I’m brand new to RouterOS, and I’m trying to set up an x86 install in a VM to replicate my existing (ClearOS) router functionality before I commit to buying an RB1100.
I’ve got up to the point where I’m carrying over my internal host names into the static DNS entries, however RouterOS seems to be both more limiting but more powerful - and definitely more frustrating here.
I need two entries for each single IP address, simple “hosts” file functionality equivalent to:
192.168.1.1 router.mydomain.com router
(this is what ClearOS and any ordinary “hosts” file would use, and would resolve both “router” and “router.mydomain.com” to the correct IP address).
Now, without entering in two entries per host (I have a lot of hosts so this is not feasible - and no I’m not setting up a separate DNS server) I understand that under RouterOS I need to use a regular expression to do this. I would think that the following would be correct:
/ip dns static> add address=192.168.1.1 name=“router(\.mydomain\.com)?”
but when I add this, it’s not recognised as a regular expression:
[admin@router2] /ip dns static> add address=192.168.1.1 name="router(\\.mydomain\\.com)\?"
[admin@router2] /ip dns static> print
Flags: D - dynamic, X - disabled, R - regexp
# NAME ADDRESS TTL
0 router(\.mydomain\.com)? 192.168.1.1 1d
(It should have an “R” next to it to show it recognised as a regexp).

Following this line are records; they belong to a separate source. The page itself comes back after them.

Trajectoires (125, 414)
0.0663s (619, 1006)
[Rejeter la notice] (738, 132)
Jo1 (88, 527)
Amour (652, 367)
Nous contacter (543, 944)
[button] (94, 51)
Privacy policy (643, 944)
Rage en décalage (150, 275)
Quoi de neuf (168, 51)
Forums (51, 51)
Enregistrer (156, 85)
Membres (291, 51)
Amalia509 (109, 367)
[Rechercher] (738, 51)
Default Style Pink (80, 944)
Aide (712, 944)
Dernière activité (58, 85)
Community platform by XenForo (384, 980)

If I use the example provided on the documentation page http://wiki.mikrotik.com/wiki/Manual:IP/DNS#Static_DNS_Entries it seems to at least recognise that entry as a regexp:
[admin@router2] /ip dns static> add address=192.168.1.1 name=".*\\.example\\.com"

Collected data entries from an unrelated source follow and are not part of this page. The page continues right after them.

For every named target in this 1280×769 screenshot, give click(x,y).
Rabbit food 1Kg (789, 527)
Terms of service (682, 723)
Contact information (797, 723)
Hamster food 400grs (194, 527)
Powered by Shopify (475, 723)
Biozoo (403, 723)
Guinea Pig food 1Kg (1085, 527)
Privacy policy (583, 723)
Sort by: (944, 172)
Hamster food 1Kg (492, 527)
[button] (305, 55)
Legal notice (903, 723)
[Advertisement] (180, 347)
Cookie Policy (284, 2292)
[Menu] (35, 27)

[admin@router2] /ip dns static> print
Flags: D - dynamic, X - disabled, R - regexp
# NAME ADDRESS TTL
0 router(\.mydomain\.com)? 192.168.1.1 1d
1 R .*\.example\.com 192.168.1.1 1d
According to the documentation “In case an entry does not conform with DNS naming standards, it is considered a regular expression and marked with ‘R’ flag.” but what is it that determines whether
RouterOS agrees that it is a regular expression rather than a regular host name?

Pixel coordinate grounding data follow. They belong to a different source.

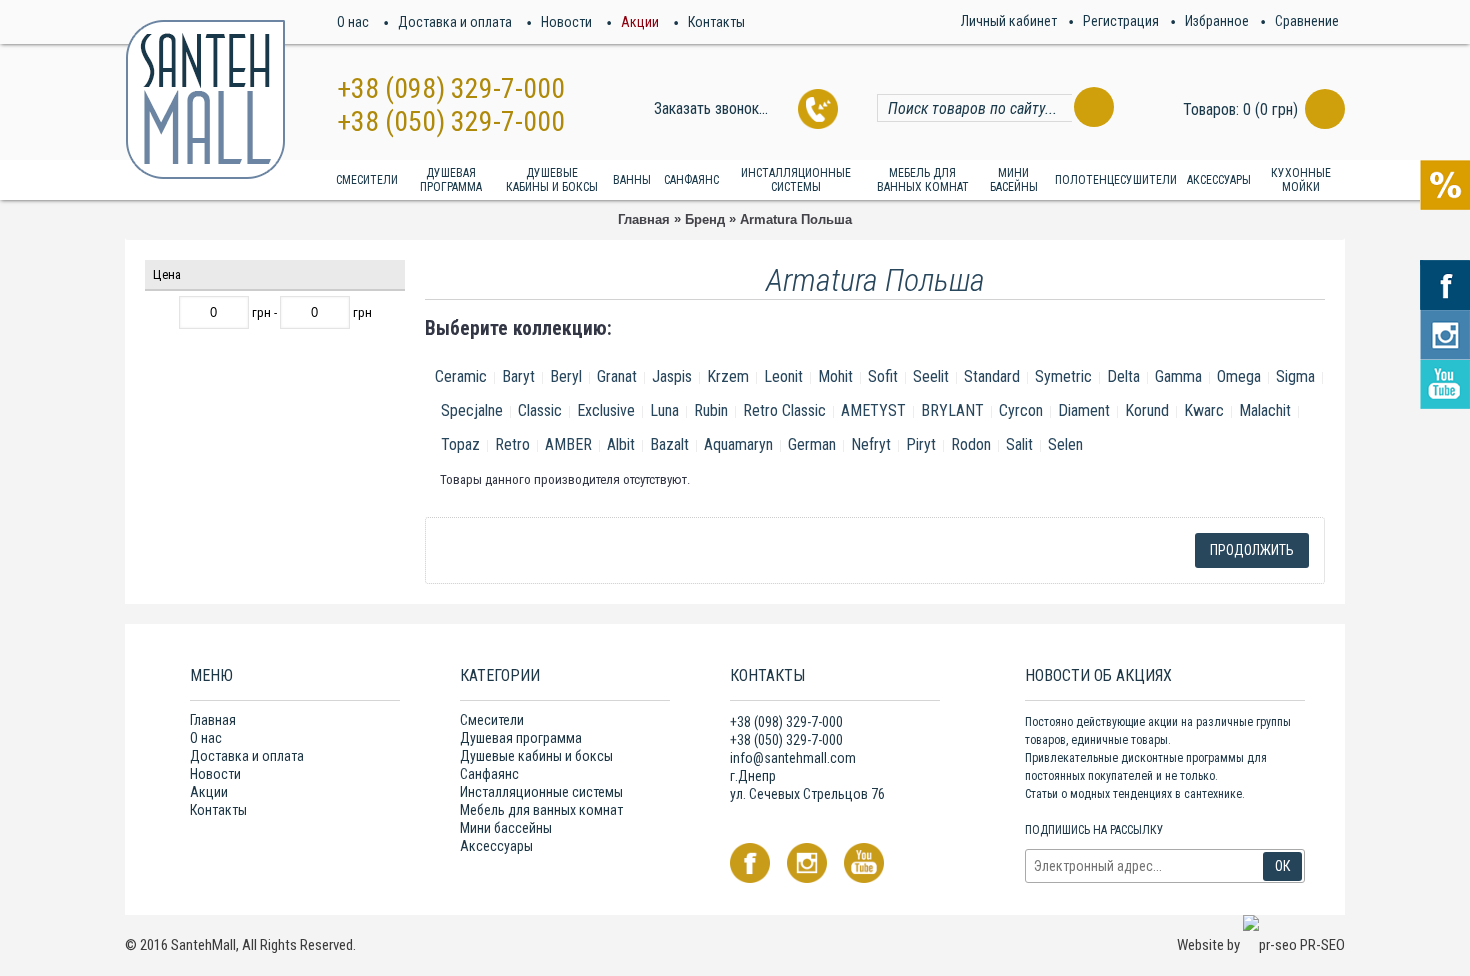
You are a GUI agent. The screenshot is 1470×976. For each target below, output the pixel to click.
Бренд (705, 219)
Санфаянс (489, 774)
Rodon (971, 444)
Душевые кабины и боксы (536, 756)
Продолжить (1252, 550)
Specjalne (472, 410)
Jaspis (672, 376)
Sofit (883, 376)
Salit (1019, 444)
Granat (617, 376)
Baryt (518, 376)
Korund (1147, 410)
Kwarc (1204, 410)
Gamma (1178, 376)
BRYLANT (952, 410)
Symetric (1063, 376)
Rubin (711, 410)
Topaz (460, 444)
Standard (992, 376)
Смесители (492, 720)
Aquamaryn (738, 444)
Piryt (921, 444)
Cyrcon (1021, 410)
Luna (664, 410)
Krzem (728, 376)
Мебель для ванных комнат (541, 810)
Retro (512, 444)
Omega (1239, 376)
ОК (1282, 866)
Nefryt (871, 444)
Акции (209, 792)
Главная (644, 219)
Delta (1123, 376)
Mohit (835, 376)
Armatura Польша (796, 219)
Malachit (1265, 410)
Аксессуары (496, 846)
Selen (1065, 444)
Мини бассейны (506, 828)
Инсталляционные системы (541, 792)
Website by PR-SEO (1261, 945)
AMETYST (873, 410)
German (812, 444)
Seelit (931, 376)
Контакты (218, 810)
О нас (206, 738)
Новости (215, 774)
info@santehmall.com (793, 758)
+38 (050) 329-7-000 (451, 121)
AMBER (568, 444)
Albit (621, 444)
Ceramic (461, 376)
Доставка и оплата (247, 756)
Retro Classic (784, 410)
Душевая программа (521, 738)
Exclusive (606, 410)
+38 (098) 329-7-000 (451, 88)
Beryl (566, 376)
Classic (540, 410)
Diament (1084, 410)
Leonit (783, 376)
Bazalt (669, 444)
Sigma (1295, 376)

Incidentally, lookup against the non-regexp-recognised entries does not work:
[admin@router2] /ip dns static> /ping router
HOST SIZE TTL TIME STATUS
67.215.65.132 56 49 181ms
67.215.65.132 56 49 180ms
sent=2 received=2 packet-loss=0% min-rtt=180ms avg-rtt=180ms max-rtt=181ms
[admin@router2] /ip dns static> print
Flags: D - dynamic, X - disabled, R - regexp
# NAME ADDRESS TTL
0 router(\.mydomain\.com)? 192.168.1.1 1d
1 R .*\.example\.com 192.168.1.1 1d
2 router|router\.mydomain\.com 192.168.1.1 1d
Also, it seems that RouterOS strangely believes that a regexp needs to begin with a “.” to recognise it as one -
[admin@router2] /ip dns static> add address=192.168.1.1 name=".router(\\.mydomain\\.com)\?"
[admin@router2] /ip dns static> print
Flags: D - dynamic, X - disabled, R - regexp
# NAME ADDRESS TTL
0 R .router(\.mydomain\.com)? 192.168.1.1 1d
[admin@router2] /ip dns static> /ping router
HOST SIZE TTL TIME STATUS
67.215.65.132 56 49 180ms
67.215.65.132 56 49 180ms
sent=2 received=2 packet-loss=0% min-rtt=180ms avg-rtt=180ms max-rtt=180ms
… but this still doesn’t give you a simple working host entry.
Am I missing something, or is this functionality not quite right?